Через несколько дней после пожара к нам пришел староста Степан Харламыч вместе с огромным урядни-ком. Они стали задавать вопросы Августу Юльевичу, а его ответы записывать в протокол.

– Случайно не ты поджег баню? – спросил Степан Харламыч ссыльного.

– Нет, не я.

– Тогда расскажи, почему у тебя сгорел ус?

– Не знаю.

– А кто знает? Бог?

– Бога нету.

– Я так и запишу. Теперь расскажи, как сгорел ус.

– Я хотел спасти ружье, открыл дверь, и ус загорелся. Вот и все.

– Нет, это не все, – сказал староста. – Ты что-то скрываешь.

– Что мне скрывать?

– Ас какой целью ты ходишь с одним усом?

– Чтобы в меня не влюбились женщины.

– Понимаю, – кивнул кудрявой головой староста. – У тебя есть основание бояться женщин, а у женщин есть основание бояться тебя, из-за женщины ты попал сюда на вечное поселение.

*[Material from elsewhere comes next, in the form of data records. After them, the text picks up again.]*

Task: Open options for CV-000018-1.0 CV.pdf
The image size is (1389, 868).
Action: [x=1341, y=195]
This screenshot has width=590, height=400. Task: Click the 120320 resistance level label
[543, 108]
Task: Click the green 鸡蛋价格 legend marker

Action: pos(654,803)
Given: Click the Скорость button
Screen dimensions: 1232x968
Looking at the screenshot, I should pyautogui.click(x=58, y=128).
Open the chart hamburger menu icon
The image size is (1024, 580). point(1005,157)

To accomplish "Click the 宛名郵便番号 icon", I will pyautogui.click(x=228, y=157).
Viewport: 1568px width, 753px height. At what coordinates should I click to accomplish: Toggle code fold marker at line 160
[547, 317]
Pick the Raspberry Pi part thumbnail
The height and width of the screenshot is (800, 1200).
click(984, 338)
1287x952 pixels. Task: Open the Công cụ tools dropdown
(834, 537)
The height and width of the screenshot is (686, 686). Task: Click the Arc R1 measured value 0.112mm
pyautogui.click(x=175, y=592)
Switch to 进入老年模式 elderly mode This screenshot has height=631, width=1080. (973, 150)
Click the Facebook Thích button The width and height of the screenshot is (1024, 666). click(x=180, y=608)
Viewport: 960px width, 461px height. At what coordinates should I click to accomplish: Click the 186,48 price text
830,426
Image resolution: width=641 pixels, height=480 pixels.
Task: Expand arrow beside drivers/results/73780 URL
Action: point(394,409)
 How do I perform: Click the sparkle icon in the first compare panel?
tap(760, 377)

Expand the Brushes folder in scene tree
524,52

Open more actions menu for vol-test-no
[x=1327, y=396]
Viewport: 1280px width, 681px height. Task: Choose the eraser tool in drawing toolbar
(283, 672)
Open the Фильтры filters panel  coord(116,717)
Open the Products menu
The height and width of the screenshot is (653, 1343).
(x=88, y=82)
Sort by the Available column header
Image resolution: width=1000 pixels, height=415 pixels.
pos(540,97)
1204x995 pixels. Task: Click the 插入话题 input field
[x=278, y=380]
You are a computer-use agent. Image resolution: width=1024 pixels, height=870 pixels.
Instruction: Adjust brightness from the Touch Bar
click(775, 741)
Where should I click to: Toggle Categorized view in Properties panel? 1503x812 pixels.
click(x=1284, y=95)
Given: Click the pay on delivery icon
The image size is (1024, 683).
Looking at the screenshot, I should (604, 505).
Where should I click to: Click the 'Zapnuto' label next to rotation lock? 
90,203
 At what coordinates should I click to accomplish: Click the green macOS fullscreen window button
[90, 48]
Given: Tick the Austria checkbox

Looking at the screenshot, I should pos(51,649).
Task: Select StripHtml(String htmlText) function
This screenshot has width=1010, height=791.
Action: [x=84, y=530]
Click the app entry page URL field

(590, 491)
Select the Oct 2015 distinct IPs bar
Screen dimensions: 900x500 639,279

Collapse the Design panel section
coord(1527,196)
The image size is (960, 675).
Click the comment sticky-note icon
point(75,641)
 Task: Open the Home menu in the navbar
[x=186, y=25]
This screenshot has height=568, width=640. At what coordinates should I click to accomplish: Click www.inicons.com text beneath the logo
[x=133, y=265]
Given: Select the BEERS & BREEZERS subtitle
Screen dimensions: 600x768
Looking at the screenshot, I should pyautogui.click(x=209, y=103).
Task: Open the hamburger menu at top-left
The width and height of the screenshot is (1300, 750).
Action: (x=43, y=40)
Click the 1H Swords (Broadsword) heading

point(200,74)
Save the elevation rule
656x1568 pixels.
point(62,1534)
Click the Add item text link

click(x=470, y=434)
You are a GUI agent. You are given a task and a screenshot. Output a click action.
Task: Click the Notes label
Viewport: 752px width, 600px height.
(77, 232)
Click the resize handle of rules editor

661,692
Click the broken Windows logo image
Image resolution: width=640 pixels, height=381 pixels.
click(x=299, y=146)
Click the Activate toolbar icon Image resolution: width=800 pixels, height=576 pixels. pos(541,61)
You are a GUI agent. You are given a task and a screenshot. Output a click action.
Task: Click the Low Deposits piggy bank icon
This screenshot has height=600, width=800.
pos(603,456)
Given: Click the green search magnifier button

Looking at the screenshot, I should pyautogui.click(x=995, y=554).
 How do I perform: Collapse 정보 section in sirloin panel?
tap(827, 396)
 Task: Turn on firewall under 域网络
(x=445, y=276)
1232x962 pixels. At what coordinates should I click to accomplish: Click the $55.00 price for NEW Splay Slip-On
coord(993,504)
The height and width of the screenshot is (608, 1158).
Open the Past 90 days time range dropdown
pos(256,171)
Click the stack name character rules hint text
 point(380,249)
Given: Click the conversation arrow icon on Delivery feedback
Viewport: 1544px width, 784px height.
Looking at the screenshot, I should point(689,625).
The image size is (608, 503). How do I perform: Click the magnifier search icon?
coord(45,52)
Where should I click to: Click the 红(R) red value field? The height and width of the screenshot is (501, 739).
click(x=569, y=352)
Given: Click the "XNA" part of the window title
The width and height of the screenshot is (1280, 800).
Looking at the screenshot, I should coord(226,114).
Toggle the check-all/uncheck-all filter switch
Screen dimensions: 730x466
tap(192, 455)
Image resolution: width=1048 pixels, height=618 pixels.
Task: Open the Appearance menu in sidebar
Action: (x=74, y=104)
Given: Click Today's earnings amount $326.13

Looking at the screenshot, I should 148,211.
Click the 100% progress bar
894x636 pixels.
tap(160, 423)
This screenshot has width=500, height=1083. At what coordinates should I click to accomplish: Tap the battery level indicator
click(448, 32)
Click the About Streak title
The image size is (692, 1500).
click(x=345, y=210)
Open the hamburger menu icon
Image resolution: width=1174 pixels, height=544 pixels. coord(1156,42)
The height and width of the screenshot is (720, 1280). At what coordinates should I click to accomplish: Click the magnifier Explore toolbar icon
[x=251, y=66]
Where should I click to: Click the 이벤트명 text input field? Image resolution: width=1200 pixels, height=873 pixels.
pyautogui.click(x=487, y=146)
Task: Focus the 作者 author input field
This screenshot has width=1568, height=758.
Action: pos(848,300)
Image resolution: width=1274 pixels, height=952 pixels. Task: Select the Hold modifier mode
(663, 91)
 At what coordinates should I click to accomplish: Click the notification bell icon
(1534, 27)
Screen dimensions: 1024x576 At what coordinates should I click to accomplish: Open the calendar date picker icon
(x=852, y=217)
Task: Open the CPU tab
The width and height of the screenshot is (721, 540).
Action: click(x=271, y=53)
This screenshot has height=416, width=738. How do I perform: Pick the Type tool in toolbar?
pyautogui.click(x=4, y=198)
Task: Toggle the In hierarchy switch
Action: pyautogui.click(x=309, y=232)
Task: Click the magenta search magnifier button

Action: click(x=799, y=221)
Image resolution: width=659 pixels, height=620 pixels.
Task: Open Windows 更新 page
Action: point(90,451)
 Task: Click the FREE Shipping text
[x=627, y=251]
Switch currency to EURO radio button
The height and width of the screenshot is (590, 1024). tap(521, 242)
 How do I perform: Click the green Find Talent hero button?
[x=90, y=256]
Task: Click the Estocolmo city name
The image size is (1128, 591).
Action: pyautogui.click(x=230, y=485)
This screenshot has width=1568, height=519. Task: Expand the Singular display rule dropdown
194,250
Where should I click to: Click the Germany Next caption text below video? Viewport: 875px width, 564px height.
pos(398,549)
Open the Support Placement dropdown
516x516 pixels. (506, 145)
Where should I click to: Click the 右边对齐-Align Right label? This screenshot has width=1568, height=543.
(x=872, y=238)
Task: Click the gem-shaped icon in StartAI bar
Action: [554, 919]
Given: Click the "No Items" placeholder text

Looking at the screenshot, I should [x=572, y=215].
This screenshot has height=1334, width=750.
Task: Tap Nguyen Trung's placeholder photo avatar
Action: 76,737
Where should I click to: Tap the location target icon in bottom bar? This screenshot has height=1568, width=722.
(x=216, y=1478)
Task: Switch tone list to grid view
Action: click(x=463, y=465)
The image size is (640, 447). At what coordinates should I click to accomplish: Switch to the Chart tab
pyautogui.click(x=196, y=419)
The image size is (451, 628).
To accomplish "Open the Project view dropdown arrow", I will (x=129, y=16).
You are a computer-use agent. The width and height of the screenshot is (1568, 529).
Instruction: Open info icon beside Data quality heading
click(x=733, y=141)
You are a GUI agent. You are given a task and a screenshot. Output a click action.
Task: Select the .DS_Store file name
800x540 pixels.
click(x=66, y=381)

Так?

Тут вмешался все время молчавший урядник, тоже Харламыч, младший брат Степана Харламыча. Он сказал латышу, глядя на него ясными детскими глазками:

– Ты должен нам объяснить, почему загорелся твой ус. Я предполагаю, что ты поджег баню. Если бы ты не находился так близко от огня, ус бы не загорелся.